* SHORT EXERCISE *
Copy the listing from its first line through the line containing "Action: pos(1053,651)", replacing "cookies" with "site data" and keeping everything else the same.

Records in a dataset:
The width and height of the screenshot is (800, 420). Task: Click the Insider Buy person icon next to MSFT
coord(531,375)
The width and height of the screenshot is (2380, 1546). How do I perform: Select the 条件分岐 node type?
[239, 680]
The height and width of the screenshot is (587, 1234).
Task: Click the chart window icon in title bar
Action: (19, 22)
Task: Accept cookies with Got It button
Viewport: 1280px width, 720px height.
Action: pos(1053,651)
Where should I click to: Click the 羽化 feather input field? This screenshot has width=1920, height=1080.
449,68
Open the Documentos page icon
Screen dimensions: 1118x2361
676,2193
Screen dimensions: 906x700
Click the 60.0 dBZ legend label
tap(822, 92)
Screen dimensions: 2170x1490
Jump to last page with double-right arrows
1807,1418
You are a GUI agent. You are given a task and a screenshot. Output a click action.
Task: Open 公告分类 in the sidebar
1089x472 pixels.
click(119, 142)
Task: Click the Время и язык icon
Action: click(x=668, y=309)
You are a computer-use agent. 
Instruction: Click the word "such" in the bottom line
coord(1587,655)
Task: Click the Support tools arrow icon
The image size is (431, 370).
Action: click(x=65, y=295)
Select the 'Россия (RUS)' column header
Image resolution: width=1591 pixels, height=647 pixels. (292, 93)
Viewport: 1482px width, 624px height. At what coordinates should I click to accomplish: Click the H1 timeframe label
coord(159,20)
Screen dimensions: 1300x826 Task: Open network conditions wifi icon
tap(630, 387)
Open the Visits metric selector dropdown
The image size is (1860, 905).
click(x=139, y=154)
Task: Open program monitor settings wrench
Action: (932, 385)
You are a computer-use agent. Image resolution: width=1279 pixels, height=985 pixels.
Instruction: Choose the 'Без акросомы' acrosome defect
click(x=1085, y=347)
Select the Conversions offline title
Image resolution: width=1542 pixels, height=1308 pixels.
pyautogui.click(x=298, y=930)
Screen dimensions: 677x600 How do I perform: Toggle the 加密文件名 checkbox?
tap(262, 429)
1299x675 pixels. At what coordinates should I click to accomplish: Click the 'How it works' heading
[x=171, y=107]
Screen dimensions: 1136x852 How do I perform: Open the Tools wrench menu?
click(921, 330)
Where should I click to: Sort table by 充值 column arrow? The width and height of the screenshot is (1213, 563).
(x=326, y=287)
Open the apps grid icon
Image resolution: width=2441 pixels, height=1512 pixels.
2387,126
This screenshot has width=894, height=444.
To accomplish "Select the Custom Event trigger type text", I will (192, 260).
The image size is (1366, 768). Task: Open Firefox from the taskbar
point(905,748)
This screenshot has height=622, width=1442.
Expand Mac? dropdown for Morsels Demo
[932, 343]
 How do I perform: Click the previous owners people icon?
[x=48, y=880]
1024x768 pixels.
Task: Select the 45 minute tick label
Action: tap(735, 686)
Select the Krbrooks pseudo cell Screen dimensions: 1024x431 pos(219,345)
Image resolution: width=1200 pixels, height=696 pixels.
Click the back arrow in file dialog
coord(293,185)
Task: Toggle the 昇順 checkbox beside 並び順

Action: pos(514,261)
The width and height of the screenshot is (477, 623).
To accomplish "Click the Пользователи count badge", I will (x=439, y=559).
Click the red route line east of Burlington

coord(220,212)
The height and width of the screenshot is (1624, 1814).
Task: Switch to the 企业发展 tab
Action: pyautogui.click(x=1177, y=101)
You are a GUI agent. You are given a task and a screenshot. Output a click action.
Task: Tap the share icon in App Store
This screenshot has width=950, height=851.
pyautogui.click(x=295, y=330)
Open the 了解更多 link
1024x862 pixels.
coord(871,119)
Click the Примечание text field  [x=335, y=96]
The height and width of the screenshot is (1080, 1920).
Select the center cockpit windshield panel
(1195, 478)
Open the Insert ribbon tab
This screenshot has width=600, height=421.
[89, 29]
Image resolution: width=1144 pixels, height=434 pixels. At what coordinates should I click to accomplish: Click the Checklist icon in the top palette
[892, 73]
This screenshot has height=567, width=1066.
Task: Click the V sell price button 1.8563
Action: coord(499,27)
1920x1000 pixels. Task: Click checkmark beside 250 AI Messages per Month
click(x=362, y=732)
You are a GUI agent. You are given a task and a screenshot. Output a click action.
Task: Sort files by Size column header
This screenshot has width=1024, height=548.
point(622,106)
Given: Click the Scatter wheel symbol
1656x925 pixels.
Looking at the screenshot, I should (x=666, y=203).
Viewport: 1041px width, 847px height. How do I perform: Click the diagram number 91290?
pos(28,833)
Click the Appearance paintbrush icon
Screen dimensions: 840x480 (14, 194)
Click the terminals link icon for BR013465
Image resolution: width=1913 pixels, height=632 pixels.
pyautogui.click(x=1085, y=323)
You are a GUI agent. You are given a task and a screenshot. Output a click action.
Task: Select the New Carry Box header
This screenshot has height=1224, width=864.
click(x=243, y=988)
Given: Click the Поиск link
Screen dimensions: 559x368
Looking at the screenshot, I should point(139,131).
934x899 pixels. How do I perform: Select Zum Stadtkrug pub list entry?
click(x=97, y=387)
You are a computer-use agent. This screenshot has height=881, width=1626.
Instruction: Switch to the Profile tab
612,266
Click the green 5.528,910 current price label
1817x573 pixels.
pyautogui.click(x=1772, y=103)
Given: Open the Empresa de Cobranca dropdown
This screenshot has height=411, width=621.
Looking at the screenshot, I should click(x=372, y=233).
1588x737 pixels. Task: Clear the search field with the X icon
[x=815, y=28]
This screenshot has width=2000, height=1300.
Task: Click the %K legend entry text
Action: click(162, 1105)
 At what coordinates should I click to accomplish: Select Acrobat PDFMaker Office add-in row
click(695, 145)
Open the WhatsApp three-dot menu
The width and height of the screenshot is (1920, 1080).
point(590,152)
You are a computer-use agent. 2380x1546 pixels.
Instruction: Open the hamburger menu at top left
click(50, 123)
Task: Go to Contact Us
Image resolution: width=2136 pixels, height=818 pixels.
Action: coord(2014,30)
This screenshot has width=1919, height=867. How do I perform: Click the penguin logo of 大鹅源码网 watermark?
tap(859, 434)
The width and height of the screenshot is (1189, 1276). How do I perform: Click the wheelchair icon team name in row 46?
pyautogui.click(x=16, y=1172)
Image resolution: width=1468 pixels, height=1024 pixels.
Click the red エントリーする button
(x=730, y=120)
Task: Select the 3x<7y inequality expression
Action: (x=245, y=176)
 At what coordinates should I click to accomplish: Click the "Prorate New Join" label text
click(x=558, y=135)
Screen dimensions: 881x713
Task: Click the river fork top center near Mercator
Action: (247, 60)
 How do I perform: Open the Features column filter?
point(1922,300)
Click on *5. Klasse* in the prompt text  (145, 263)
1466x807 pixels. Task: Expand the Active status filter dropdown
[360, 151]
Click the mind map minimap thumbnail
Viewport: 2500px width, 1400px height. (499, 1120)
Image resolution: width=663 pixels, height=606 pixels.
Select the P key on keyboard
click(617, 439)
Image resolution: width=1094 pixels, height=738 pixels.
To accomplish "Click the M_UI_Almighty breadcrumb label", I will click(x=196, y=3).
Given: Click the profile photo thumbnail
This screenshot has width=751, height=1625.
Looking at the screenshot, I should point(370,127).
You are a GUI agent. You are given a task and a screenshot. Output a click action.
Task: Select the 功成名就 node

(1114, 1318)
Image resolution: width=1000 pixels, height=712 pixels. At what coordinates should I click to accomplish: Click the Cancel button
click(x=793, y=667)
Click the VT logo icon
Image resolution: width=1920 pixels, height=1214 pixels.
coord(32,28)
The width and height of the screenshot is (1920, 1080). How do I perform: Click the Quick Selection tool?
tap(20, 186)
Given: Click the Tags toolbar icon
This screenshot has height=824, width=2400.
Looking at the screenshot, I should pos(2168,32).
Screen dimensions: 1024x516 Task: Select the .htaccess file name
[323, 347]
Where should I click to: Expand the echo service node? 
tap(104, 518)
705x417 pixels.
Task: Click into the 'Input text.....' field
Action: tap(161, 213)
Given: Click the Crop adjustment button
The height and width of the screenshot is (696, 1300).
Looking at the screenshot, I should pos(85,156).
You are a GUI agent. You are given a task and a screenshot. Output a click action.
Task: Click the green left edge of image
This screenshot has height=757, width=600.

* SOLUTION FOR THIS EXERCISE *
The width and height of the screenshot is (800, 420). Task: Click the Insider Buy person icon next to MSFT
coord(531,375)
The width and height of the screenshot is (2380, 1546). How do I perform: Select the 条件分岐 node type?
[239, 680]
The height and width of the screenshot is (587, 1234).
Task: Click the chart window icon in title bar
Action: (19, 22)
Task: Accept site data with Got It button
Viewport: 1280px width, 720px height.
Action: pos(1053,651)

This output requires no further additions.